Profil Mineral Magnesium dan Tembaga Serum Darah Sapi Bali yang Dipelihara di Lahan Tegalan
on
Buletin Veteriner Udayana
ISSN : 2085-2495
Vol. 6 No. 2
Agustus 2014
Profil Mineral Magnesium dan Tembaga Serum Darah Sapi Bali yang Dipelihara di Lahan Tegalan
(PROFILE MAGNESIUM AND COPPER MINERAL IN BLOOD SERUM OF BALI CATTLE REARED ON DRY LAND)
Ni Komang Dian Sri Sujani1), I Wayan Piraksa 2), Ni Ketut Suwiti 2)

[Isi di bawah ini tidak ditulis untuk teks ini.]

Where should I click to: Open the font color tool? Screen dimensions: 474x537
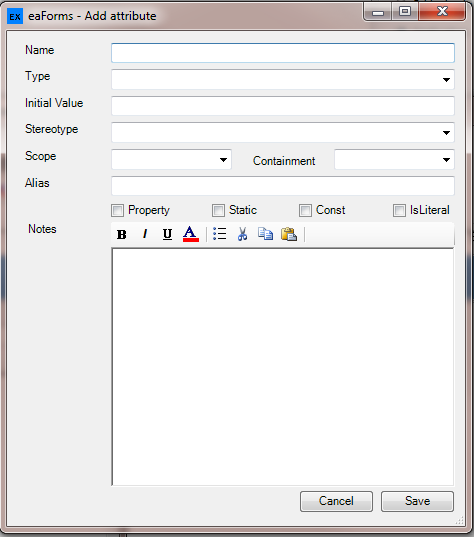[x=191, y=235]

1) Mahasiswa FKH, 2) Laboratorium Histologi Fakultas Kedokteran Hewan, Universitas Udayana Jalan PB Sudirman, Denpasar
Email : [email protected]
ABSTRAK
Penelitian ini bertujuan untuk mengetahui profil mineral magnesium dan tembaga pada serum darah sapi bali yang dipelihara di lahan tegalan. Sampel berupa serum darah dari 15 ekor sapi bali yang dipelihara di lahan tegalan yang terdapat di Kecamatan Tejakula Kabupaten Buleleng Provinsi Bali. Serum dianalisis dengan pengabuan basah menggunakan HNO3 dan H2SO4. Sampel dibaca menggunakan Atomic Absorpsion Spectrophotometry (AAS). Hasil penelitian menunjukan kadar rerata mineral magnesium serum darah sapi bali yaitu 22,364 mg/l + 0,005 mg/l, sedangkan tembaga 0,087 mg/l + 0.001 mg/l. Jika hasil ini dibandingkan dengan kadar mineral bangsa sapi lainnya di dunia, maka kadar mineral magnesium dalam kisaran normal. Sedangkan kadar mineral tembaga pada sapi bali yang dipelihara pada lahan tegalan lebih rendah dari kadar normal.
Kata kunci : sapi bali, mineral magnesium, tembaga, Atomic Absorpsion Spectrophotometry.
ABSTRACT
This study aims to determine the mineral magnesium and copper profile in blood serum of bali cattle farmed on dry land. Samples blood serum was taken from 15 bali cattles that farmed on dry land at Kecamatan Tejakula, Buleleng-Bali. Serums was analyzed by using wet destruction was H2SO4 and HNO3. Samples are read using by Atomic Absorpsion Spectrophotometry (AAS). The result shows that magnesium mean of 22,364 mg/l + 0, 005 mg/l, and copper mean of 0,087 mg/l + 0.001 mg/l. If this result compared to other cattle around the world, magnesium level is still in the normal range, while copper level more lower than normal level.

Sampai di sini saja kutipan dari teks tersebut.